By Sue Richards last modified Apr 27, 2010 12:34 PM

Published: 2010-04-27 12:34:39
Countries: Dominican Republic

Our thanks to Frank Virgintino for passing on this information - 30 January 2010.
See update from cruisers at bottom of report - April 2010.

The current clearing in process for the Dominican Republic has been simplified further with some additional changes.

The way it stands now is when a boat arrives to clear in the fee is $43.00 for the boat and $10.00 for each visa which is good for 30 days and easily renewable. These fees are paid to immigration and numbered receipts are given. The fees are paid only once.

The coast guard (Marina Guerra), along with M-2 (Intelligence) and Department of Drugs may board your boat on arrival. There is no charge for their services.

The coast Guard also issue a Despacho from harbor to harbor. Despacho's are issued only to "Puertos Habilitado" (Ports that have clearing in and out facilities). Stopping between official ports can be done with your Despacho provided you have a reason. Reasons can include being tired to take a rest, mechanical work etc. Some of the intermediate ports get more traffic and the officials at those ports are easier to deal with. Some ports or anchorages like Punta Macao on the east end, have a reputation for asking for a fee for stopping, although such requests do not have to be honored.

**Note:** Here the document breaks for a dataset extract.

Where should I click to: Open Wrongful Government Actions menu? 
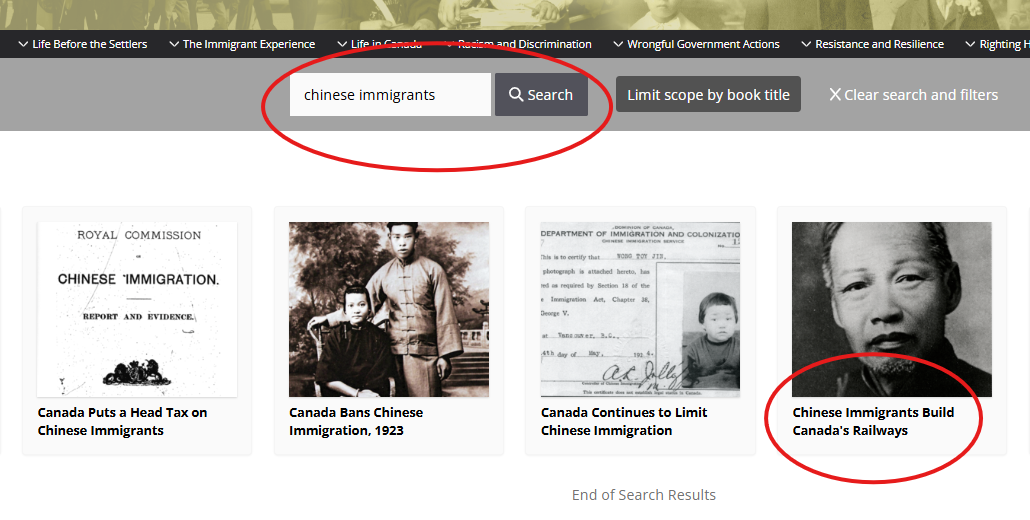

The country has a culture that relies on tipping and it is customary but not mandatory.

At some of the ports there may be additional charges for rubbish disposal or for an agriculural inspection ($10.00 US).

Department of Ports has jurisdiction over all government docks and if you go alongside a government dock you will be asked to pay $.70 cents US per foot for each 24 hours, whether you stay for one hour or 24 hours. In the Bay of Samana, when you anchor, ports will ask you to pay $.70 per foot for anchoring. This is not part of what the law requires (Law 519-5) and the request is inappropriate. I anchored there the week after Christmas and was asked to pay. I politely declined and told the offical that the charge was inappropriate. The official was polite and asked me to come to the office and speak with the supervisor. I spoke with the Supervisor and told him I would not pay as the charge was not warranted or required by the law. The supervisor smiled and told me to have a nice day and I departed without problem or incident. As far as I know, only Samana and sometimes Luperon have tried to assess this anchoring charge. The department of Ports has NO JURISDICTION OVER THE HARBOR, only over government docks. Only the Coast Guard (Marina Guerra) has jurisdiction over the harbors.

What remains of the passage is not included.